Pride: Barack & stroll
While Obama kicks up dust on the campaign trail, make your own tracks past his hometown haunts.
TIME About an hour
START Obama’s home
FINISH University of Chicago Law School
He’s the country’s first African-American presidential nominee; he has plans for renewable energy and the economy; and he’s the dreamiest major-party candidate since JFK. How could Chicagoans be faulted for beaming with pride at the very mention of Barack Obama?
Though his juggernaut of a political career pulled him away to Washington, he still calls the Hyde Park/Kenwood neighborhood home, and the two seem a perfect match: They’re both brainy, stately and the product of varied cultural influences. Start your presidential pride tour at the Obama family home (5046 S Greenwood Ave). This is the same property connected to a real-estate deal with Tony Rezko, a developer and political fund-raiser who was found guilty of fraud and bribery this year. Now that there’s nary a camera crew in sight, the two-story, red-brick manse appears to be just another gorgeous home on a beautiful, tree-lined street—save the Secret Service camped out in an SUV in the driveway. If you gawk through the fenced wall of evergreens too long or snap pictures from too close of an angle, expect a well-rehearsed, “Please take your pictures from the other side of the street.”
Moving on, walk about five blocks east on Hyde Park Boulevard to Blackstone Avenue. Turn south until you arrive at the Hyde Park Hair Salon & Barber Shop (5234 S Blackstone Ave, 773-493-6028), where Obama’s gone to keep his perfectly trimmed, close-cropped ’do looking so politician-perfect for the past 20 years. The shop, which moved to this location from the corner of 53rd Street and Harper Avenue in 2007, has seen a spike in business since Obama’s rock star–like rise. It was even called out—albeit by the alias Smitty’s—in his book, Dreams from My Father.
Continue south on Blackstone Avenue to 53rd Street and turn left. Peer through the window of Valois (1518 E 53rd St, 773-667-0647), a cafeteria-style restaurant that attracts an assortment of Hyde Parkers—from working Joes and aging African-Americans to University of Chicago profs and students, as chronicled in Mitchell Duneier’s book Slim’s Table. Obama was once a regular, but workers admit they haven’t seen him lately, though his supporters still schedule meetings there.

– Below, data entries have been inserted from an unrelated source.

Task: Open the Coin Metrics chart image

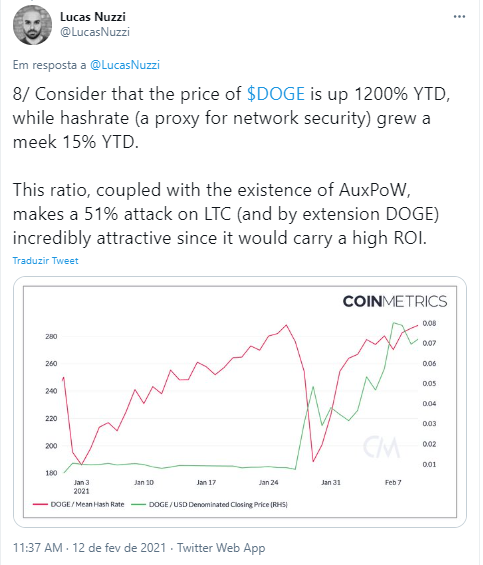Action: click(240, 402)
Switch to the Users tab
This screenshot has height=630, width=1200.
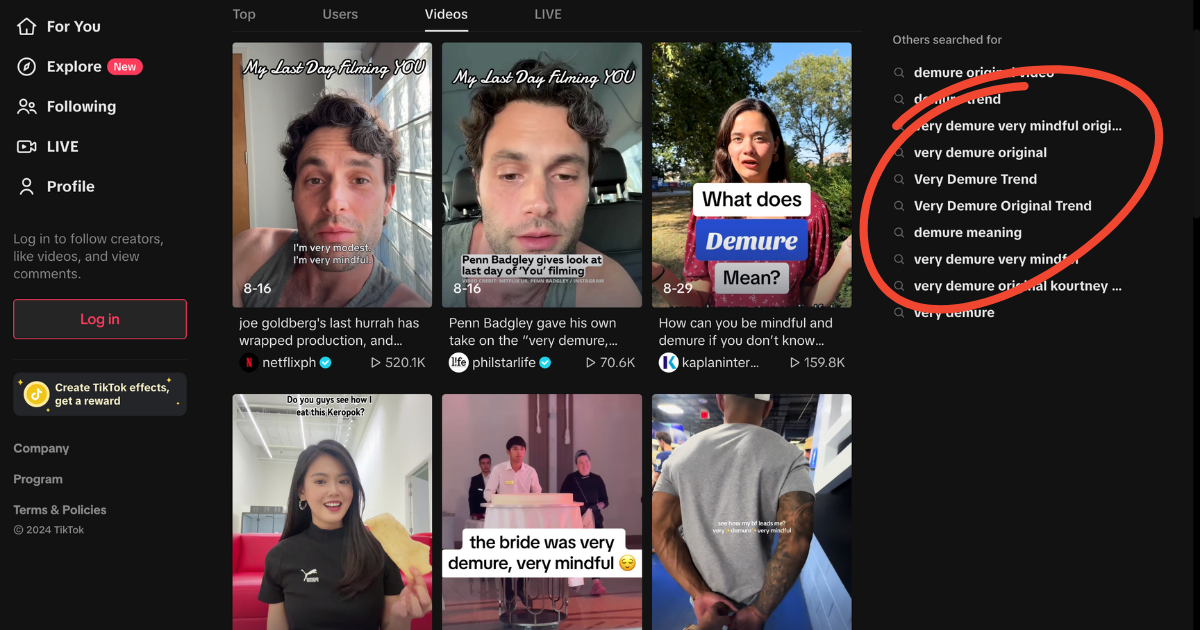(x=340, y=14)
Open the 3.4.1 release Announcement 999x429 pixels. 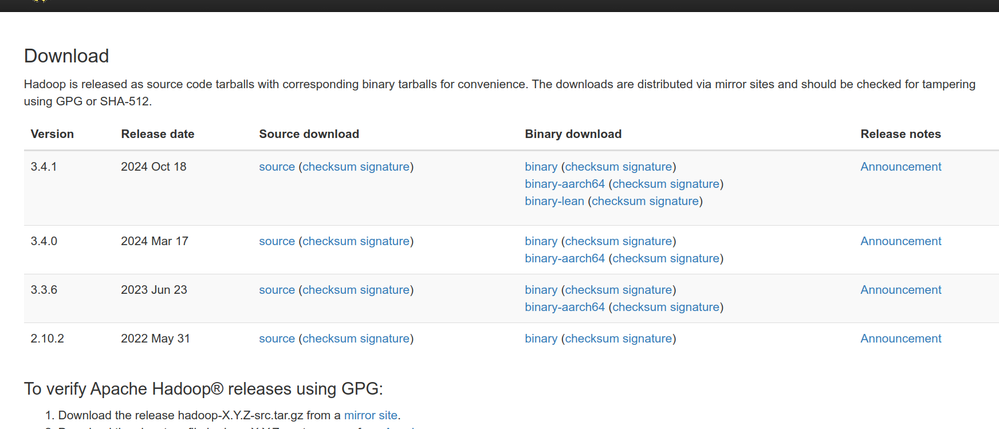900,167
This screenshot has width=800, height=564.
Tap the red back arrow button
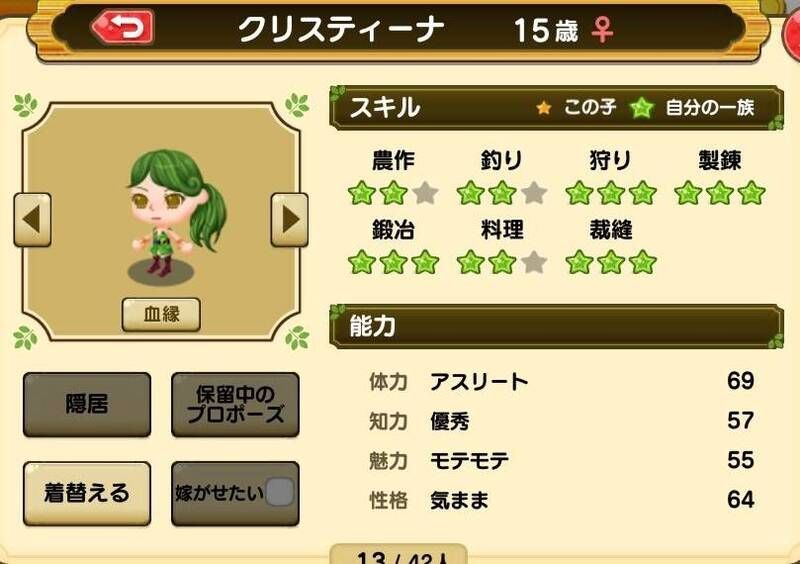coord(123,27)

Now backtrack half a block to Harper Avenue and walk south. About a block and a half down, you’ll see the first apartment Obama rented as a young community organizer in the late ’80s (5429 S Harper Ave). The building’s a little tattered but still full of charm: You can easily picture Obama as a fresh-faced social crusader back in the late ’80s, darting out the front door in the morning in the very earliest phases of his “change” campaign.
Continue south to 54th Place and turn right. Walk two short blocks to Dorchester Avenue and turn left. Keep walking until you reach 57th Street. Turn right and head to the Medici on 57th Street (1327 E 57th St, 773-667-7394). Though it’s well-known Obama once frequented this U. of C. hangout, don’t expect the Valois-style downplaying—the Medici has grasped onto its famous patron’s coattails with a kung-fu grip. A glass case on one wall enshrines a selection of OBAMA EATS HERE T-shirts, which employees wear with pride. Just in case you missed the message, each table is graced with an OBAMA 2008–engraved wood cutting board, available for $35. If you ask what the Obamas’ favorite dishes are, there’s a chance your scarcely seen server might walk away midsentence mumbling something about the Secret Service making it hard for the candidate to drop in.
Continue west on 57th Street. When you reach Woodlawn Avenue, turn left. Walk through the Midway Plaisance to 60th Street and turn right, where you’ll see the University of Chicago Law School (1111 E 60th St). Obama taught here for more than a decade, beginning in 1992. The building doesn’t bear any trace of his presence, but if he lands the commander-in-chief gig, a commemorative plaque or, better yet, a bronze bust, seems inevitable.
WHILE YOU’RE THERE
This brainiac-packed nabe is home to many great independent bookstores: Seminary Co-op Bookstore (5757 S University Ave, 773-752-4381) is housed in the basement of the Chicago Theological Seminary; Powell’s Bookstore (1501 E 57th St, 773-955-7780) specializes in used and rare books; and the city’s oldest bookstore, O’Gara and Wilson Booksellers (1448 E 57th St, 773-363-0993), is loaded with out-of-print and collectible titles.